Records:

══════════

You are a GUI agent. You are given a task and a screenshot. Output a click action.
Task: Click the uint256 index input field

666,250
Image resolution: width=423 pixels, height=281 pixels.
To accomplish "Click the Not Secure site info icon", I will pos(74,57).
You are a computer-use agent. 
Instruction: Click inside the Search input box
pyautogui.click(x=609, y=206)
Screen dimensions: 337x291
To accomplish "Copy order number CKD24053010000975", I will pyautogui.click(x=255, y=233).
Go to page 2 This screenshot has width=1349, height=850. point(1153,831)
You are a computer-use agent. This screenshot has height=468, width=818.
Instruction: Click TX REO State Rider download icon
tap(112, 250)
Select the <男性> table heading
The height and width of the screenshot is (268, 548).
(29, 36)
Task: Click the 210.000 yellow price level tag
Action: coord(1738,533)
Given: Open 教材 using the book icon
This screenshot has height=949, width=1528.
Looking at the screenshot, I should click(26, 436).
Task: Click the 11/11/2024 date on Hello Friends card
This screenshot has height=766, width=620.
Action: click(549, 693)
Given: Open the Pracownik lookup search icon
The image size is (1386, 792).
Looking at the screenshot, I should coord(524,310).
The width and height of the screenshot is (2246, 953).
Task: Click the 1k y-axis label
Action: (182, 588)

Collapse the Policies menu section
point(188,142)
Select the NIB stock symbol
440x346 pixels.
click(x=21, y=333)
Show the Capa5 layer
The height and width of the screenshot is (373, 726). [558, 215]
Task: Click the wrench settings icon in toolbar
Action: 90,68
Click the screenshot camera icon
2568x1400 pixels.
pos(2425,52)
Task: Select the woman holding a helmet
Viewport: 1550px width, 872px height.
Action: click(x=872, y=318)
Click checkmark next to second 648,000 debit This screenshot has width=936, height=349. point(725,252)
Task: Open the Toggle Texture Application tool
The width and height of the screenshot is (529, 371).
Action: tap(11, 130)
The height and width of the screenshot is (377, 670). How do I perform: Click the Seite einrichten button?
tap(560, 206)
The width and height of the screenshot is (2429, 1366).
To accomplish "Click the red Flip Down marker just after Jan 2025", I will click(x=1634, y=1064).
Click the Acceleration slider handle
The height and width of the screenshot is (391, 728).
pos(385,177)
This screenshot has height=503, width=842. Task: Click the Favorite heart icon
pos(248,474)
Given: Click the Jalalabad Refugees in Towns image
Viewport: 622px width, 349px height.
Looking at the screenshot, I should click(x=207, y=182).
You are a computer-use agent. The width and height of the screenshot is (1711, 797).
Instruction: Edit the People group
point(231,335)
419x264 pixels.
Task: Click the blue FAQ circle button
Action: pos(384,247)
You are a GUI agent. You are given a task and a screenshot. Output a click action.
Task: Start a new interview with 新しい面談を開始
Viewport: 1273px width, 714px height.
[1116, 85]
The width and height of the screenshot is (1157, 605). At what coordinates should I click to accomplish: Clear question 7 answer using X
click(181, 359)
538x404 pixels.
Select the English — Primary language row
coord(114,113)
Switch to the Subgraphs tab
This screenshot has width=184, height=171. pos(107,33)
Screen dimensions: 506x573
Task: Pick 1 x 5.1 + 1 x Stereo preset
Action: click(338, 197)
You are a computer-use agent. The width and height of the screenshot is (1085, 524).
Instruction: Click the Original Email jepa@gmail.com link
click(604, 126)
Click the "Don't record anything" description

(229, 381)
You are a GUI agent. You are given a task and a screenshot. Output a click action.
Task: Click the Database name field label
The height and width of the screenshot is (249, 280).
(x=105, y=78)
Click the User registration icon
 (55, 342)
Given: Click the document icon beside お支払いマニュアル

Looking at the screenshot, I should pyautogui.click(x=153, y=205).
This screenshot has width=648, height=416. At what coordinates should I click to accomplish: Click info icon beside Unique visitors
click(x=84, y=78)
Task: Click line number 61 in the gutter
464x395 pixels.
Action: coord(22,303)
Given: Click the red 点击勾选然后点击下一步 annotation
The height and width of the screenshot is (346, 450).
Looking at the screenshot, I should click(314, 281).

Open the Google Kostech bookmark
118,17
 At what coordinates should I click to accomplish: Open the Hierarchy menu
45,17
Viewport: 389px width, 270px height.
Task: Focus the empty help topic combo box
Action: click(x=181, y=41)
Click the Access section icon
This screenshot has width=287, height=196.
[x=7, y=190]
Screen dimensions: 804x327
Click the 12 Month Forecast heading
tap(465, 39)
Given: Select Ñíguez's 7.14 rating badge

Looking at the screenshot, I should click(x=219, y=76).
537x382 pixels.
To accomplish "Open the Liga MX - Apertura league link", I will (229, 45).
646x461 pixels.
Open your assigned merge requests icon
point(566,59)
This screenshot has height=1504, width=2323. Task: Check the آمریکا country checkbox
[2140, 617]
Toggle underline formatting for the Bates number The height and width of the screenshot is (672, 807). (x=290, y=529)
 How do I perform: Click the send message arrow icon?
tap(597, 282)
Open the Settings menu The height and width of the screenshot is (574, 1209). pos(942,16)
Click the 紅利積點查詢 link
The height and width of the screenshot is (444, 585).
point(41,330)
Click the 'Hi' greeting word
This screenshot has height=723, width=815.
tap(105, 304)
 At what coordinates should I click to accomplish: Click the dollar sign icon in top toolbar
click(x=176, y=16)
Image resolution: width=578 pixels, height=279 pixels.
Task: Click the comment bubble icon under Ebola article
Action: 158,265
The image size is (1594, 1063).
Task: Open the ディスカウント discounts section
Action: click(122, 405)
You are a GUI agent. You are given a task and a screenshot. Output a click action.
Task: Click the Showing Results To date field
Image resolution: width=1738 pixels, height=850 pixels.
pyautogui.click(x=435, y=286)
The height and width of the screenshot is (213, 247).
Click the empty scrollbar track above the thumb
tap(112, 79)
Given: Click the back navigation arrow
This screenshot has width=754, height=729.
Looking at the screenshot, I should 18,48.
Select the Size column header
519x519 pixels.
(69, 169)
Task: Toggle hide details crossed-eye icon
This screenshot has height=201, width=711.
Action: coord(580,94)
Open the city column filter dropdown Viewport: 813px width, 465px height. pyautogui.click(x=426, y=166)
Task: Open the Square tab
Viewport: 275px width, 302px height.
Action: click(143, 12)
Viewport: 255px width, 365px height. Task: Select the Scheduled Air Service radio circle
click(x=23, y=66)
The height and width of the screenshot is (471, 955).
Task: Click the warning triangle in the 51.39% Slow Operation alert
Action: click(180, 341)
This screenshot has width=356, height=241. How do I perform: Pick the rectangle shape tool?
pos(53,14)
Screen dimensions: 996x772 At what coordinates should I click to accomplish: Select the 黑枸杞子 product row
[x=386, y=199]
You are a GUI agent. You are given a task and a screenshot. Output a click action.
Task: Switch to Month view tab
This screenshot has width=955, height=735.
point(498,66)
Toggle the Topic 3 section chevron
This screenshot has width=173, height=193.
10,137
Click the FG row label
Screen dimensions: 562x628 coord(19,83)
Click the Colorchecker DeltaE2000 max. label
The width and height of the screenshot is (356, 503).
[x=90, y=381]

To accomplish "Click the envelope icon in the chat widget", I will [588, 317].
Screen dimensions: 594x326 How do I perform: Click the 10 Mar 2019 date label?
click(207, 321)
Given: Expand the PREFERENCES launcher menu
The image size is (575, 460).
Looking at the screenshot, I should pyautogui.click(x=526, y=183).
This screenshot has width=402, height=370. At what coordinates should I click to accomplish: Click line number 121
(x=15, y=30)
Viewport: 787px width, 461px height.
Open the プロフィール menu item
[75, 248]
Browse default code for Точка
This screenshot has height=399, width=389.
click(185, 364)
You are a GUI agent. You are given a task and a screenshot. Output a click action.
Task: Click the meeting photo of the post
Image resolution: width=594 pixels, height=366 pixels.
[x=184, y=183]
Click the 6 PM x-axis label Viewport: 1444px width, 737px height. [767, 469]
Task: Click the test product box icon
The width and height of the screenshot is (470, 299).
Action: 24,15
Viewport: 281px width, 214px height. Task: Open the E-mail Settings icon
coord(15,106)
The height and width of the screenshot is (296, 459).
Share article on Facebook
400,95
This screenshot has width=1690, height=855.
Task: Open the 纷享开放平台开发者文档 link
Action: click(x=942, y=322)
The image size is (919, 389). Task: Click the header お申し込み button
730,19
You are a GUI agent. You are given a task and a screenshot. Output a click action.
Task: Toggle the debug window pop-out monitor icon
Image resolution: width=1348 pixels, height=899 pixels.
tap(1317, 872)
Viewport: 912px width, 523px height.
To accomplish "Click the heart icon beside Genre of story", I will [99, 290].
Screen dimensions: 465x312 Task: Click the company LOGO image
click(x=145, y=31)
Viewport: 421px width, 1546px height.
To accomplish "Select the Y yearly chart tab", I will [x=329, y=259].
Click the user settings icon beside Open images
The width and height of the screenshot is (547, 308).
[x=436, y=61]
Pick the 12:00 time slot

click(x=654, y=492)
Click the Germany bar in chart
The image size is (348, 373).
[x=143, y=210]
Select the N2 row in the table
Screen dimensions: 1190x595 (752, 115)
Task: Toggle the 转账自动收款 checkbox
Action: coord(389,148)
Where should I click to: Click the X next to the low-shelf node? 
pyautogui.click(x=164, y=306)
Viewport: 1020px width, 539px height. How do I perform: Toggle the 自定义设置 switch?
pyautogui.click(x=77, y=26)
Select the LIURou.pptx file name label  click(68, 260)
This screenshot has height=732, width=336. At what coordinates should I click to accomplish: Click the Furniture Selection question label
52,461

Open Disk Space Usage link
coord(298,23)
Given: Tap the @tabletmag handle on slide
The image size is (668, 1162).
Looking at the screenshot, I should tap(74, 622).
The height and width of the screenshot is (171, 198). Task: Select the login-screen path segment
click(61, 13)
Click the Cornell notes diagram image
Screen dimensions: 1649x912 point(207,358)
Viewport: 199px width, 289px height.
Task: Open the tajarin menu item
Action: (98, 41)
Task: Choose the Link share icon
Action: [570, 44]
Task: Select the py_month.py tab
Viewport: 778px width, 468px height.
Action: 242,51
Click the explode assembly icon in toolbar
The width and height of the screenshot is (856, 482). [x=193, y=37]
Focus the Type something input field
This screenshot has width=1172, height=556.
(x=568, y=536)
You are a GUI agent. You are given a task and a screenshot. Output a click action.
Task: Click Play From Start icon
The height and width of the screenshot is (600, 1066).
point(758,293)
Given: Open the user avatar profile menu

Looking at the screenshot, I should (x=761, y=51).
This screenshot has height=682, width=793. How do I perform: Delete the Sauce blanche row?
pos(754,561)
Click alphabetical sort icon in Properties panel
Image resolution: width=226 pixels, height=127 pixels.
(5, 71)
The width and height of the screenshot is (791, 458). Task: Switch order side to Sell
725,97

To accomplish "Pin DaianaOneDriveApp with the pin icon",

══════════

WRITTEN PROBLEM:
Set out the lines above, from the line with "is (1085, 524)." to the line with "[x=7, y=190]", as a JSON list of strings with one string per line and blank lines dropped.

OUTPUT FOR THIS TASK:
[
  "You are a computer-use agent. The width and height of the screenshot is (1085, 524).",
  "Instruction: Click the Original Email jepa@gmail.com link",
  "click(604, 126)",
  "Click the \"Don't record anything\" description",
  "(229, 381)",
  "You are a GUI agent. You are given a task and a screenshot. Output a click action.",
  "Task: Click the Database name field label",
  "The height and width of the screenshot is (249, 280).",
  "(x=105, y=78)",
  "Click the User registration icon",
  " (55, 342)",
  "Given: Click the document icon beside お支払いマニュアル",
  "Looking at the screenshot, I should pyautogui.click(x=153, y=205).",
  "This screenshot has width=648, height=416. At what coordinates should I click to accomplish: Click info icon beside Unique visitors",
  "click(x=84, y=78)",
  "Task: Click line number 61 in the gutter",
  "464x395 pixels.",
  "Action: coord(22,303)",
  "Given: Click the red 点击勾选然后点击下一步 annotation",
  "The height and width of the screenshot is (346, 450).",
  "Looking at the screenshot, I should click(314, 281).",
  "Open the Google Kostech bookmark",
  "118,17",
  " At what coordinates should I click to accomplish: Open the Hierarchy menu",
  "45,17",
  "Viewport: 389px width, 270px height.",
  "Task: Focus the empty help topic combo box",
  "Action: click(x=181, y=41)",
  "Click the Access section icon",
  "This screenshot has width=287, height=196.",
  "[x=7, y=190]"
]